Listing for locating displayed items
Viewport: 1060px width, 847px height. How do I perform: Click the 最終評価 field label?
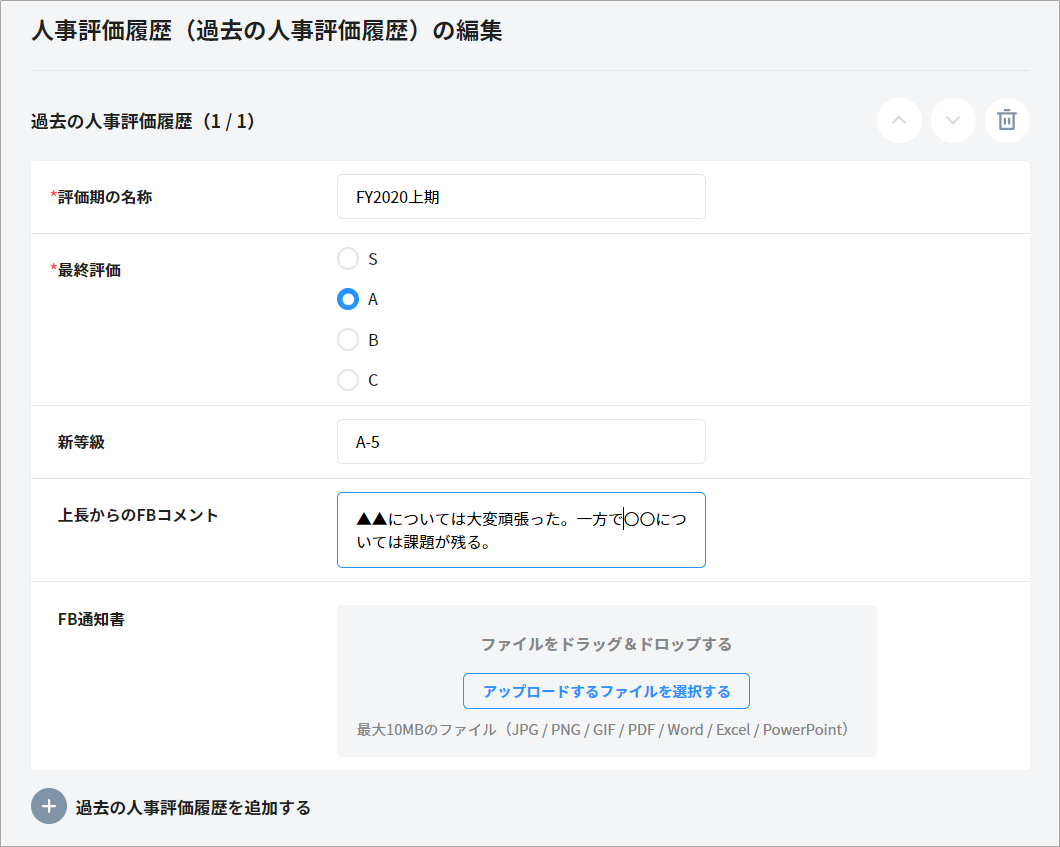click(x=89, y=270)
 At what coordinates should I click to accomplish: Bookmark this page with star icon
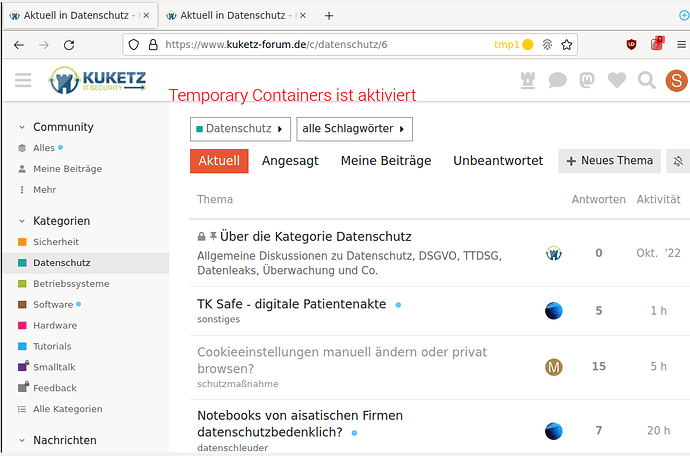tap(566, 44)
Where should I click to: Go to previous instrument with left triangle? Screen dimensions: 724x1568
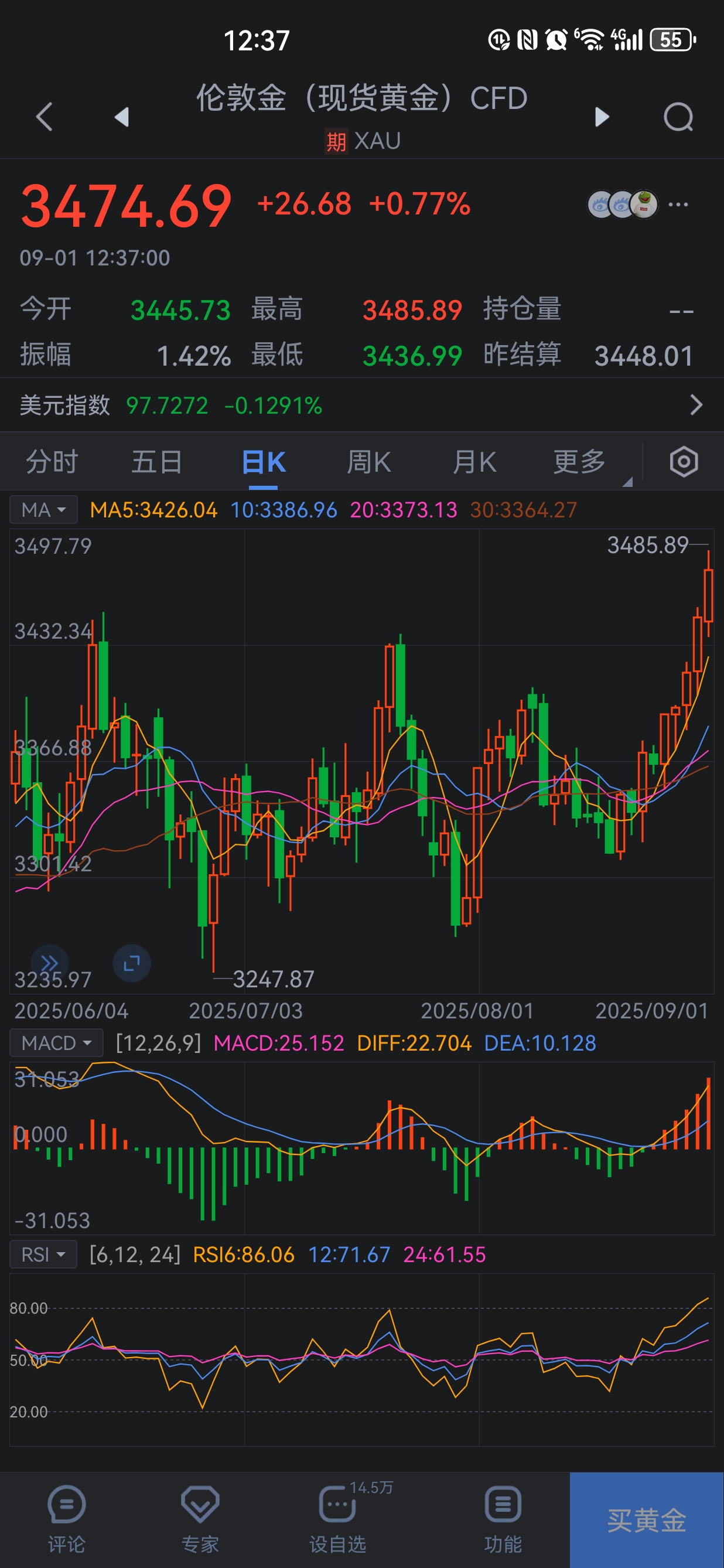point(122,116)
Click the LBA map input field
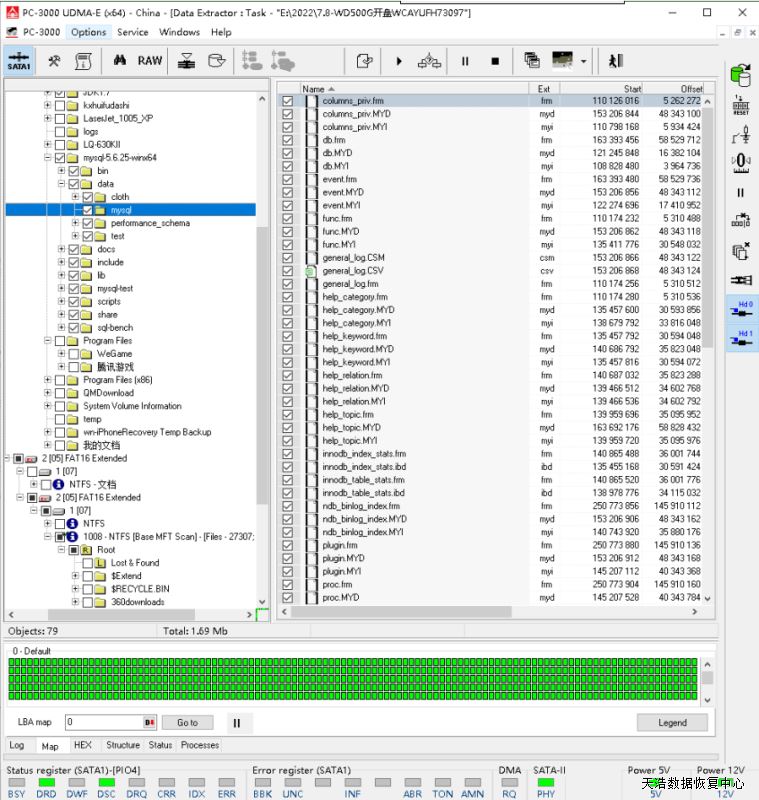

* [To do]: Can you copy every line of the listing above word for word, leaving out the pictures?

* [Output for this task]:
Viewport: 1060px width, 847px height. How do I perform: Click the 最終評価 field label?
click(x=89, y=270)
 At what coordinates should I click to accomplish: Bookmark this page with star icon
tap(566, 44)
Where should I click to: Go to previous instrument with left triangle? Screen dimensions: 724x1568
point(122,116)
Click the LBA map input field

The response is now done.